2021-02-14 7:19:40 AM  
No Time To Pray.
 
2021-02-14 8:02:42 AM  
Too bad Ian Fleming himself said it was the writer he named his character after. Never did mention a couple of churches he once stayed near.
 
2021-02-14 8:21:55 AM  
Weak sauce.

upload.wikimedia.orgView Full Size


This isn't a photoshop. There is a church in SF that considers John Coltrane to be a saint, and is named for him.
 
2021-02-14 10:11:35 AM  
Canada has a strange way of combining churches.  The bingo parlor and community hall get some use as government social services platforms, which is actually a good thing.
 
2021-02-14 10:41:12 AM  
I went to the cub scouts in that church.  Also used the church bowling alley on the occasional Saturday morning. (Had to set my own pins after every frame).
 
2021-02-14 11:26:58 AM  

gar1013: Weak sauce.

[upload.wikimedia.org image 301x330]

This isn't a photoshop. There is a church in SF that considers John Coltrane to be a saint, and is named for him.

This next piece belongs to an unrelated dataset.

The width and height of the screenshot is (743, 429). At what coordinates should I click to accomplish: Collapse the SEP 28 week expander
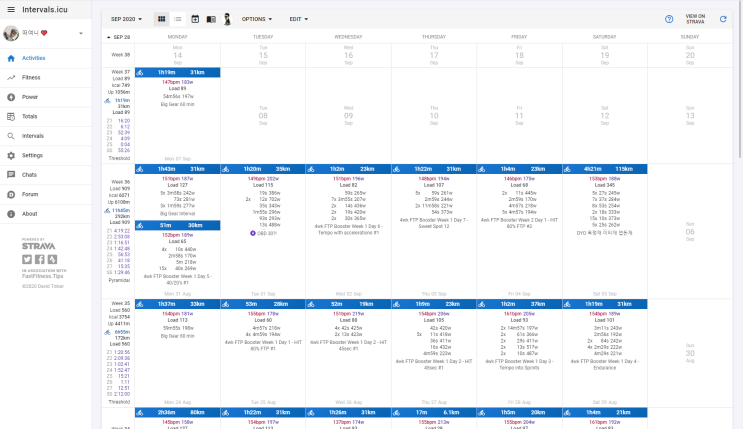coord(108,36)
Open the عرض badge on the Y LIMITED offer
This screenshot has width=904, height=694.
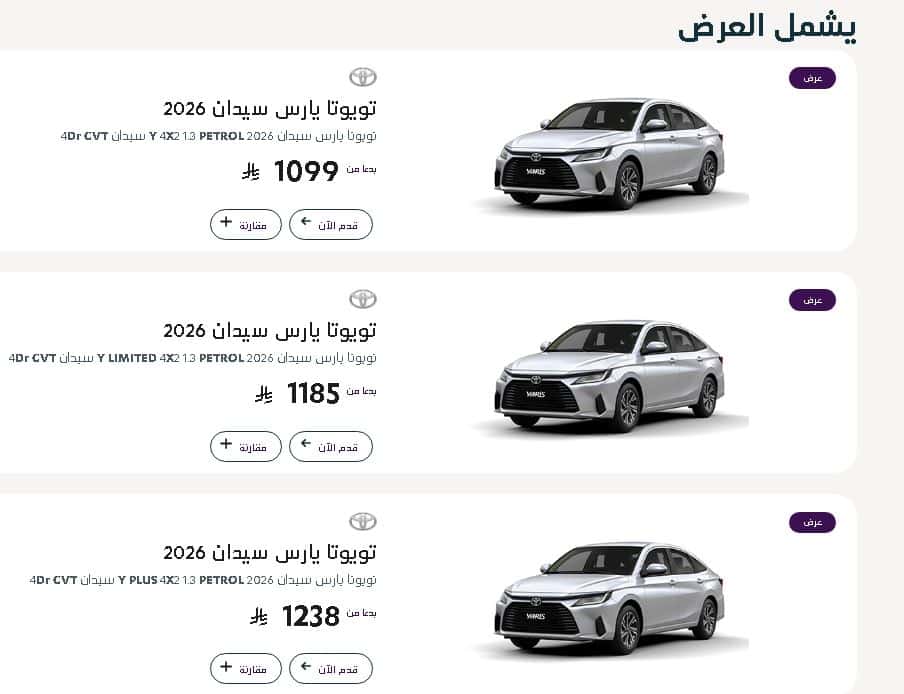click(812, 299)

I wonder if he knows John Frum.
 
2021-02-14 2:15:26 PM  

BitwiseShift: Canada has a strange way of combining churches.  The bingo parlor and community hall get some use as government social services platforms, which is actually a good thing.

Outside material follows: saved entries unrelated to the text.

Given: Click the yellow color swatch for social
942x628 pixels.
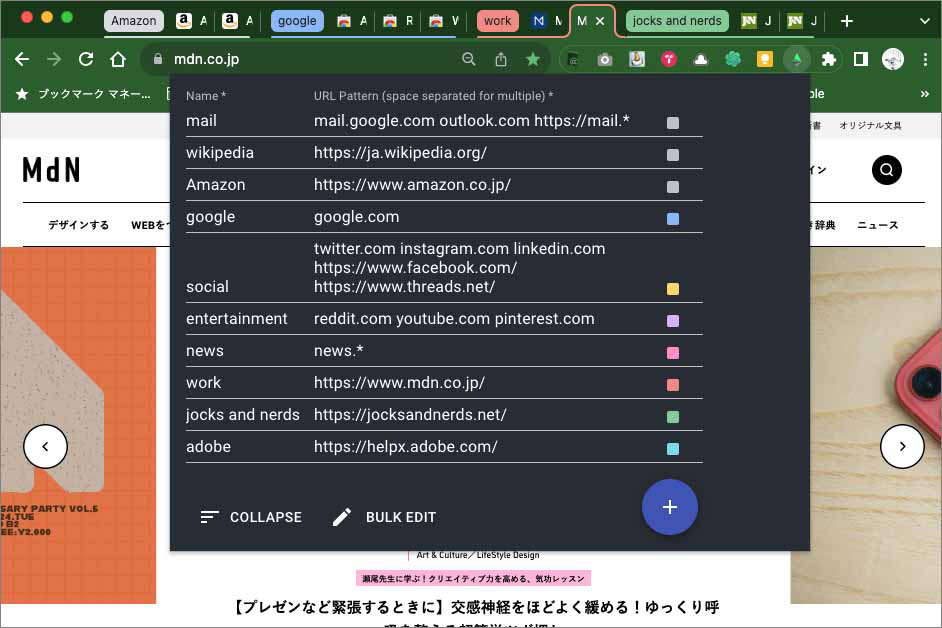Looking at the screenshot, I should point(672,288).
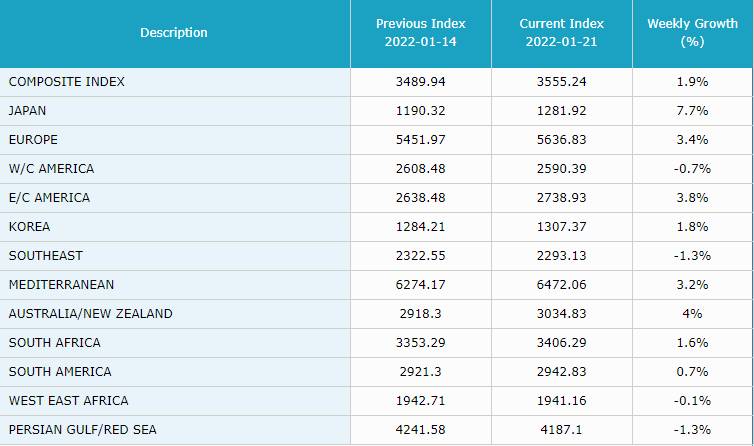The image size is (754, 446).
Task: Click Europe's previous index value 5451.97
Action: pos(420,140)
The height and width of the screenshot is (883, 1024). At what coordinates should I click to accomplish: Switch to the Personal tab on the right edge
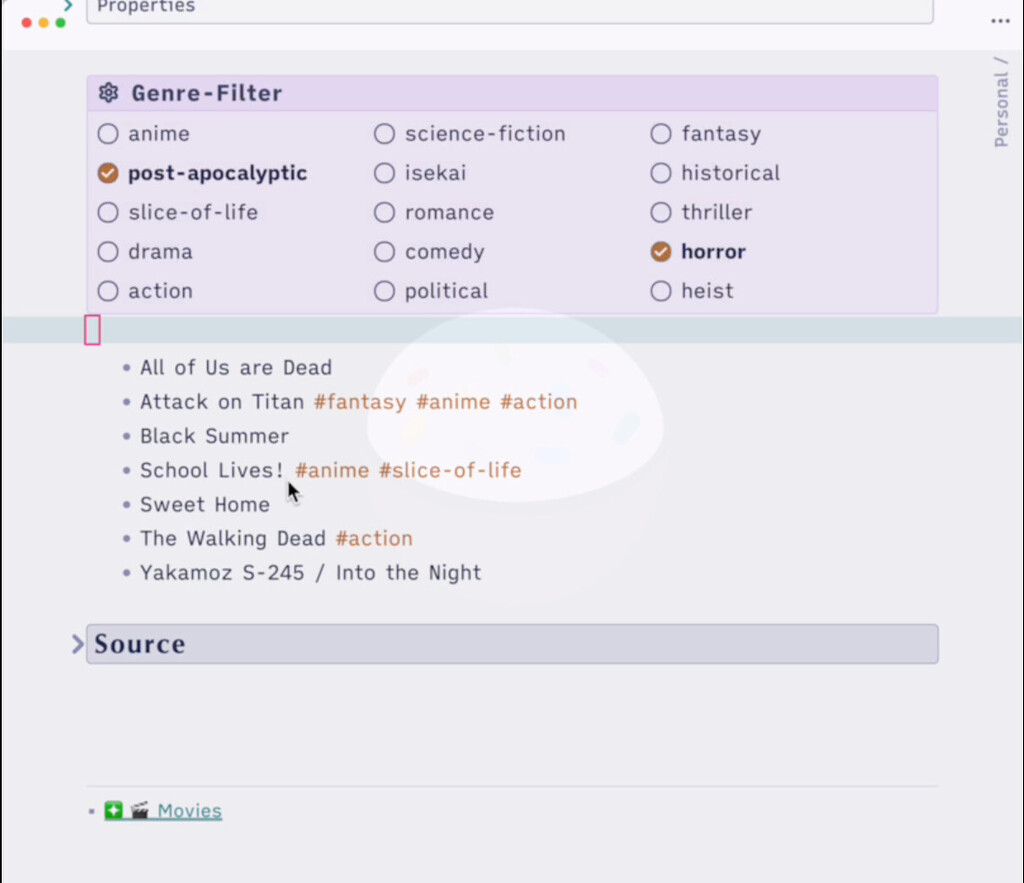click(1002, 103)
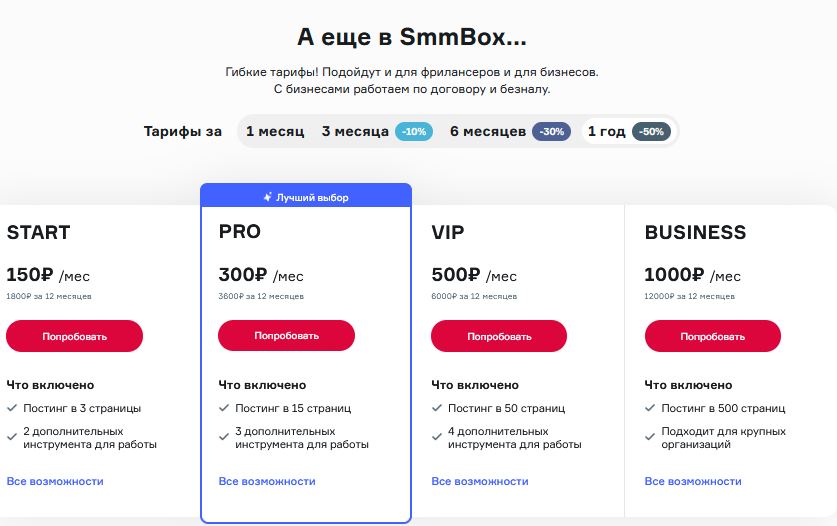This screenshot has height=526, width=837.
Task: Click the -30% discount badge
Action: click(x=551, y=132)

In Canada, the United Church was formed in the early 1900s by amalgamation of Congregationalist, Methodist, and 2/3 of Presbyterian churches. This was done to allow some churches to survive due to declining attendance and increasing urbanization resulting in empty rural churches.

It's interesting in that the 3 original denominations had different governance and to some extent different theological bents, so the current structure, services, and sacraments were born out of compromise.  While some United Churches have fairly active social ministries, many are still experiencing declining attendance in many places which is why churches like this are forced to amalgamate further.

Anglicans and some Lutherans have the same problems here. Some of them share facilities now as well. Where I am there is even a Roman Catholic church that shares a building permanently with an Anglican church.

A lot of the above churches are seen as too stuffy and not overly relevant to modern times.  A lot were dragged into online services in the last year due to lockdown restrictions with varying degrees of success. However, donations are way down across the board to churches, so I doubt all will survive the next year or 2 unless they find ways of staying relevant.